- Task requirements: Update the material below by replacing "carousel pagination dot" with "slider indicator dot" and leaving every other part unchanged.

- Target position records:
================
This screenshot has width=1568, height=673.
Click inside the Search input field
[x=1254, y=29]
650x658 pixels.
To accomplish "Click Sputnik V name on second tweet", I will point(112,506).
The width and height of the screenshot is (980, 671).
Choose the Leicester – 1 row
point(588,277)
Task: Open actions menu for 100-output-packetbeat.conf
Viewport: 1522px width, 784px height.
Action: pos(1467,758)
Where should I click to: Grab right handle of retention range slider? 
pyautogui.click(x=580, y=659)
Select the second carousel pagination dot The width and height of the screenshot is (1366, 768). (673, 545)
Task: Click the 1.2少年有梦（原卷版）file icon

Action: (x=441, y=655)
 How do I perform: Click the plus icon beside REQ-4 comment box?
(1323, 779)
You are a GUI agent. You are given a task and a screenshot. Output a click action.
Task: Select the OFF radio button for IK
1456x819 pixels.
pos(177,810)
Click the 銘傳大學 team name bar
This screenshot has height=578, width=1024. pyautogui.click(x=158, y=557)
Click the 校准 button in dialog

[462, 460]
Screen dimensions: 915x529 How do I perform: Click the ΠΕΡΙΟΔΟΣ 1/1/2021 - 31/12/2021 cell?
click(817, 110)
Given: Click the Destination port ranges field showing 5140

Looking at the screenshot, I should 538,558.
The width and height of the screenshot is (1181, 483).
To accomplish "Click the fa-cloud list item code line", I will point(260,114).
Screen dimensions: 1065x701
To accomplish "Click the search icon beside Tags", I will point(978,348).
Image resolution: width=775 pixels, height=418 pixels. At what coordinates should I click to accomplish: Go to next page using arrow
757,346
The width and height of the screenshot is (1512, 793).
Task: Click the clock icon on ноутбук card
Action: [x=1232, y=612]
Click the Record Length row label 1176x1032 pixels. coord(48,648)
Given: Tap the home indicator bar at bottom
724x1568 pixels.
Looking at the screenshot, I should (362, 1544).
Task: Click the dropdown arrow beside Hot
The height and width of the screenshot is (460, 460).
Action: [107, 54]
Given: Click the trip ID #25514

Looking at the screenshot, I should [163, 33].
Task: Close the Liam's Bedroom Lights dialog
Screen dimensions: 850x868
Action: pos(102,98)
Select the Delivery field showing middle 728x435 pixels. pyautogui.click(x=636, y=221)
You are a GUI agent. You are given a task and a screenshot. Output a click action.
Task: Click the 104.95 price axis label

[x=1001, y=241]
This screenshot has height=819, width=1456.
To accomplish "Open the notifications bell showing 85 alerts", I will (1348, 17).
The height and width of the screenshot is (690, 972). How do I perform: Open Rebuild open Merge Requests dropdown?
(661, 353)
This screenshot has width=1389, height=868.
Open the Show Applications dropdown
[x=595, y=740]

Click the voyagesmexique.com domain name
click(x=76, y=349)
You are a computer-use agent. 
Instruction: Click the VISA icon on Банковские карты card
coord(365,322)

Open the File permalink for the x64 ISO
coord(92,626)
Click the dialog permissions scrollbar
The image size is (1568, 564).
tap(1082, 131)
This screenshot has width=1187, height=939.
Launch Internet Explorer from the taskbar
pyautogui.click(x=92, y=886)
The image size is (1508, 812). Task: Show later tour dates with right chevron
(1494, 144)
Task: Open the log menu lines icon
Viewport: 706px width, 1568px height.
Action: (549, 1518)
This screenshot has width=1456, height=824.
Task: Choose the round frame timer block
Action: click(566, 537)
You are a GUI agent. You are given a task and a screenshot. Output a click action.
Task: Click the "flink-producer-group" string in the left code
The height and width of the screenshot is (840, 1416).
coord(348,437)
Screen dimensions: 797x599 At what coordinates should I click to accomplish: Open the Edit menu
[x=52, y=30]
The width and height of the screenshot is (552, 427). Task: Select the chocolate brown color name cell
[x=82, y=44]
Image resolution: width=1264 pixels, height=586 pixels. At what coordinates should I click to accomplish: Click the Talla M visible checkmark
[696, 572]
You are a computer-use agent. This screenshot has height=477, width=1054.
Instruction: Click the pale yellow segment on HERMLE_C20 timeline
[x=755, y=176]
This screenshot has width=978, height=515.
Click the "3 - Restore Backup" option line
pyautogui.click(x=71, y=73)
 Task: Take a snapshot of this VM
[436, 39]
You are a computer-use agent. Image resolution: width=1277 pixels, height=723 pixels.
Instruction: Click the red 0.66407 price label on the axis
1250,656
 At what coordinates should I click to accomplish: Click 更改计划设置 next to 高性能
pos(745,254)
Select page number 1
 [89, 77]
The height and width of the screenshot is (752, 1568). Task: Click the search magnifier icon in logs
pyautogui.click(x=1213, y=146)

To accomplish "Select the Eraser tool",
================
- Correct answer:
This screenshot has width=1568, height=673.
Click inside the Search input field
[x=1254, y=29]
650x658 pixels.
To accomplish "Click Sputnik V name on second tweet", I will point(112,506).
The width and height of the screenshot is (980, 671).
Choose the Leicester – 1 row
point(588,277)
Task: Open actions menu for 100-output-packetbeat.conf
Viewport: 1522px width, 784px height.
Action: pos(1467,758)
Where should I click to: Grab right handle of retention range slider? 
pyautogui.click(x=580, y=659)
Select the second slider indicator dot The width and height of the screenshot is (1366, 768). (673, 545)
Task: Click the 1.2少年有梦（原卷版）file icon

Action: (x=441, y=655)
 How do I perform: Click the plus icon beside REQ-4 comment box?
(1323, 779)
You are a GUI agent. You are given a task and a screenshot. Output a click action.
Task: Select the OFF radio button for IK
1456x819 pixels.
pos(177,810)
Click the 銘傳大學 team name bar
This screenshot has height=578, width=1024. pyautogui.click(x=158, y=557)
Click the 校准 button in dialog

[462, 460]
Screen dimensions: 915x529 How do I perform: Click the ΠΕΡΙΟΔΟΣ 1/1/2021 - 31/12/2021 cell?
click(817, 110)
Given: Click the Destination port ranges field showing 5140

Looking at the screenshot, I should 538,558.
The width and height of the screenshot is (1181, 483).
To accomplish "Click the fa-cloud list item code line", I will point(260,114).
Screen dimensions: 1065x701
To accomplish "Click the search icon beside Tags", I will point(978,348).
Image resolution: width=775 pixels, height=418 pixels. At what coordinates should I click to accomplish: Go to next page using arrow
757,346
The width and height of the screenshot is (1512, 793).
Task: Click the clock icon on ноутбук card
Action: [x=1232, y=612]
Click the Record Length row label 1176x1032 pixels. coord(48,648)
Given: Tap the home indicator bar at bottom
724x1568 pixels.
Looking at the screenshot, I should (362, 1544).
Task: Click the dropdown arrow beside Hot
The height and width of the screenshot is (460, 460).
Action: [107, 54]
Given: Click the trip ID #25514

Looking at the screenshot, I should [163, 33].
Task: Close the Liam's Bedroom Lights dialog
Screen dimensions: 850x868
Action: pos(102,98)
Select the Delivery field showing middle 728x435 pixels. pyautogui.click(x=636, y=221)
You are a GUI agent. You are given a task and a screenshot. Output a click action.
Task: Click the 104.95 price axis label

[x=1001, y=241]
This screenshot has height=819, width=1456.
To accomplish "Open the notifications bell showing 85 alerts", I will (1348, 17).
The height and width of the screenshot is (690, 972). How do I perform: Open Rebuild open Merge Requests dropdown?
(661, 353)
This screenshot has width=1389, height=868.
Open the Show Applications dropdown
[x=595, y=740]

Click the voyagesmexique.com domain name
click(x=76, y=349)
You are a computer-use agent. 
Instruction: Click the VISA icon on Банковские карты card
coord(365,322)

Open the File permalink for the x64 ISO
coord(92,626)
Click the dialog permissions scrollbar
The image size is (1568, 564).
tap(1082, 131)
This screenshot has width=1187, height=939.
Launch Internet Explorer from the taskbar
pyautogui.click(x=92, y=886)
The image size is (1508, 812). Task: Show later tour dates with right chevron
(1494, 144)
Task: Open the log menu lines icon
Viewport: 706px width, 1568px height.
Action: (549, 1518)
This screenshot has width=1456, height=824.
Task: Choose the round frame timer block
Action: click(566, 537)
You are a GUI agent. You are given a task and a screenshot. Output a click action.
Task: Click the "flink-producer-group" string in the left code
The height and width of the screenshot is (840, 1416).
coord(348,437)
Screen dimensions: 797x599 At what coordinates should I click to accomplish: Open the Edit menu
[x=52, y=30]
The width and height of the screenshot is (552, 427). Task: Select the chocolate brown color name cell
[x=82, y=44]
Image resolution: width=1264 pixels, height=586 pixels. At what coordinates should I click to accomplish: Click the Talla M visible checkmark
[696, 572]
You are a computer-use agent. This screenshot has height=477, width=1054.
Instruction: Click the pale yellow segment on HERMLE_C20 timeline
[x=755, y=176]
This screenshot has width=978, height=515.
Click the "3 - Restore Backup" option line
pyautogui.click(x=71, y=73)
 Task: Take a snapshot of this VM
[436, 39]
You are a computer-use agent. Image resolution: width=1277 pixels, height=723 pixels.
Instruction: Click the red 0.66407 price label on the axis
1250,656
 At what coordinates should I click to accomplish: Click 更改计划设置 next to 高性能
pos(745,254)
Select page number 1
 [89, 77]
The height and width of the screenshot is (752, 1568). Task: Click the search magnifier icon in logs
pyautogui.click(x=1213, y=146)

To accomplish "Select the Eraser tool",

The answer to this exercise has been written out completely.